* _What the exercise asks_:
Every line containing the word "computer" must be pulled from the records.

━━━━━━━━━━━━━━━━

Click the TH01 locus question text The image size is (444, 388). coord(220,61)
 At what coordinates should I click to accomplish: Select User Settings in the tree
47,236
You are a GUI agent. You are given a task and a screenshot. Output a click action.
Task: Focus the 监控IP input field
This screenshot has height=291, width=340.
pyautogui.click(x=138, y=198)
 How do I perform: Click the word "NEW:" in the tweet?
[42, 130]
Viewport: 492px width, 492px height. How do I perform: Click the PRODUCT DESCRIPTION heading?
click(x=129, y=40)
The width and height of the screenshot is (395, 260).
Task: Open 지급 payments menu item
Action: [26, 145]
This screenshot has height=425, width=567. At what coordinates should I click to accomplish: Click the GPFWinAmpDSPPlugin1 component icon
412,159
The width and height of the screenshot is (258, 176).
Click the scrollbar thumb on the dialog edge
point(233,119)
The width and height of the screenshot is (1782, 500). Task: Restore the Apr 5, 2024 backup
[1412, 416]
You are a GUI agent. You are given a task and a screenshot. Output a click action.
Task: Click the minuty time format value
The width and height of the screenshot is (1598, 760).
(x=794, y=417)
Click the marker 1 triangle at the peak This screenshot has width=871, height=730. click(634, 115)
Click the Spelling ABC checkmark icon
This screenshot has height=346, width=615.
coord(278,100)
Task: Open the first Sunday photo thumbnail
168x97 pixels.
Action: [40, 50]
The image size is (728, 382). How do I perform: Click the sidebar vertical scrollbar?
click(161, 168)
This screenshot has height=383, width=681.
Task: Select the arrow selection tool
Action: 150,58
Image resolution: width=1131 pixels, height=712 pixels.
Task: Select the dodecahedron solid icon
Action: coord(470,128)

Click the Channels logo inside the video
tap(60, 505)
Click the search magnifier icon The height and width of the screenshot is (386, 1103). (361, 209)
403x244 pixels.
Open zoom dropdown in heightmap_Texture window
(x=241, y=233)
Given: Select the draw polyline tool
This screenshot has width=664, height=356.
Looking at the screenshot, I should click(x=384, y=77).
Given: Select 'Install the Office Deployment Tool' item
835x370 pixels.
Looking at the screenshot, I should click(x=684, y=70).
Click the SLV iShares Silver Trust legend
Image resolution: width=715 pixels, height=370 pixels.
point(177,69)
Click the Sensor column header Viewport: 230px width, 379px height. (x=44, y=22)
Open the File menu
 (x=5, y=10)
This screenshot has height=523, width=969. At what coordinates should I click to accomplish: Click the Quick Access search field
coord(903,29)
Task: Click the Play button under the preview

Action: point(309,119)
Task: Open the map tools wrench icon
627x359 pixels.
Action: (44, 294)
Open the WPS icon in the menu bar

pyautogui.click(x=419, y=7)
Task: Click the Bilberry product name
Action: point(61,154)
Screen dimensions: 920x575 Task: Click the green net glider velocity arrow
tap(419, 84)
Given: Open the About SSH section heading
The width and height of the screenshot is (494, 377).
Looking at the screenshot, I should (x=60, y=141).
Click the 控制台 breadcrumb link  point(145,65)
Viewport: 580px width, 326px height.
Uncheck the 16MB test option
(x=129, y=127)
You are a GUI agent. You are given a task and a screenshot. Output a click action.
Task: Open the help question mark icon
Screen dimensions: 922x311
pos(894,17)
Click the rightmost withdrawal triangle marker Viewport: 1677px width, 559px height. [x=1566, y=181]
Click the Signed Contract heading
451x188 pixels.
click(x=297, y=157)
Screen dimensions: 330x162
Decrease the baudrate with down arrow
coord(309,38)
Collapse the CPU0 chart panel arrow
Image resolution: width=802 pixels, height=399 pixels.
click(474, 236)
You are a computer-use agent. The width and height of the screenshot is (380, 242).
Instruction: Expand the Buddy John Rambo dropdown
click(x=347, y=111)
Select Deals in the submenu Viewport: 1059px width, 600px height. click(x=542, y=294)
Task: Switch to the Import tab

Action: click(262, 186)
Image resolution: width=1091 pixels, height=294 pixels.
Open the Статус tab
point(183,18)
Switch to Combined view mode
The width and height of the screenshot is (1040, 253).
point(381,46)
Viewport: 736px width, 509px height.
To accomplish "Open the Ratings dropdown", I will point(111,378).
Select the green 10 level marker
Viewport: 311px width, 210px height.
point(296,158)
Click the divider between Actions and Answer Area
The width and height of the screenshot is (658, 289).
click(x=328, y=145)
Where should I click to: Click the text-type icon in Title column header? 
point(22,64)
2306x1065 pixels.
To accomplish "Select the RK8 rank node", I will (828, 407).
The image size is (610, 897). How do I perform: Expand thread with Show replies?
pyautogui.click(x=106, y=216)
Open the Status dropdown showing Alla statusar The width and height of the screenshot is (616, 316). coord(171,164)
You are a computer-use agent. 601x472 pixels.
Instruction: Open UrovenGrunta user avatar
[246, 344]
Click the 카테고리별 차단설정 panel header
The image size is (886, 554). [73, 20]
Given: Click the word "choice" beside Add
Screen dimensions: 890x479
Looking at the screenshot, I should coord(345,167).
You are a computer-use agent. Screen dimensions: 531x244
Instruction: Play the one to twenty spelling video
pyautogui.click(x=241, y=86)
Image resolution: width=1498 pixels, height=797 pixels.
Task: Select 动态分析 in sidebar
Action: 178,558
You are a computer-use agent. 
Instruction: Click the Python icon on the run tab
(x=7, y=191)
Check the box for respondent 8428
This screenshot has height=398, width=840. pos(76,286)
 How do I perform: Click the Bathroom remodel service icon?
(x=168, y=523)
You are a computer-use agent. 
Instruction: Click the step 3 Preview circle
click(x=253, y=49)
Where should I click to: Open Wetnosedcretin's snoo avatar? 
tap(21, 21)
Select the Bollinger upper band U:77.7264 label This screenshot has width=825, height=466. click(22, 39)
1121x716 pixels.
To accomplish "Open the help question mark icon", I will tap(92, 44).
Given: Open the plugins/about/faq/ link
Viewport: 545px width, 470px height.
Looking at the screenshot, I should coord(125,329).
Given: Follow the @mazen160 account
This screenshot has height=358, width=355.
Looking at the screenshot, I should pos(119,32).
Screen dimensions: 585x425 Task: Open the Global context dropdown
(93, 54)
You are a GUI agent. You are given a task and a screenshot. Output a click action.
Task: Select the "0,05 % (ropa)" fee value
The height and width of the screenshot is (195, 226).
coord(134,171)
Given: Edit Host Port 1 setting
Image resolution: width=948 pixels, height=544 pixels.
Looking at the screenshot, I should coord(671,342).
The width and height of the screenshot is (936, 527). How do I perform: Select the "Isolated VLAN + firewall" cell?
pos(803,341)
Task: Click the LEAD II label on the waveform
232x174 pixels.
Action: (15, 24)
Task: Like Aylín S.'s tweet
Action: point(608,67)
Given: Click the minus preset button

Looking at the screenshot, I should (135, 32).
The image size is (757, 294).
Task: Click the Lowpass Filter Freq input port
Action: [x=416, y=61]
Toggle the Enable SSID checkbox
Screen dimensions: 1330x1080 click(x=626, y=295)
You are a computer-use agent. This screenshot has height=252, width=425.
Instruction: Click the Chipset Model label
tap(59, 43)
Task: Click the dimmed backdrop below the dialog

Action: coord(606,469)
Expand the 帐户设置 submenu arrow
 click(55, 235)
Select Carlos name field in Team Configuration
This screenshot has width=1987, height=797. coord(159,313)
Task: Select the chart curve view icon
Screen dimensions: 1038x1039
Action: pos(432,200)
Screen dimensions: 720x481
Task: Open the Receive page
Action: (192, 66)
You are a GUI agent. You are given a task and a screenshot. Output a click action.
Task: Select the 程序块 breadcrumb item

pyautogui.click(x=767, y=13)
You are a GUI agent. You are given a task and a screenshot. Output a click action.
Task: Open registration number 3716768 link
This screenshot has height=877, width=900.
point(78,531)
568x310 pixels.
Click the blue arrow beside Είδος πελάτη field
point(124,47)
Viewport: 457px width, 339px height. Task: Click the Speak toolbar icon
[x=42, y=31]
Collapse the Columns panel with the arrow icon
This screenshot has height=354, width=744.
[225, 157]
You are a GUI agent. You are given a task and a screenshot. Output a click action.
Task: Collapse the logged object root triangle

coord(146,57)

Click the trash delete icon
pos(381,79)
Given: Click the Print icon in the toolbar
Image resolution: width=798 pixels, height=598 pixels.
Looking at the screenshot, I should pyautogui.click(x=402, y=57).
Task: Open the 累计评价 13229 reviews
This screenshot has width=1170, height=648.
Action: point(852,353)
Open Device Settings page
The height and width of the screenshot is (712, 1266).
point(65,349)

━━━━━━━━━━━━━━━━

* _Written answer_:
You are a computer-use agent. The width and height of the screenshot is (380, 242).
You are a computer-use agent. 601x472 pixels.
You are a computer-use agent. Screen dimensions: 531x244
You are a computer-use agent. 
You are a computer-use agent. 
You are a computer-use agent. This screenshot has height=252, width=425.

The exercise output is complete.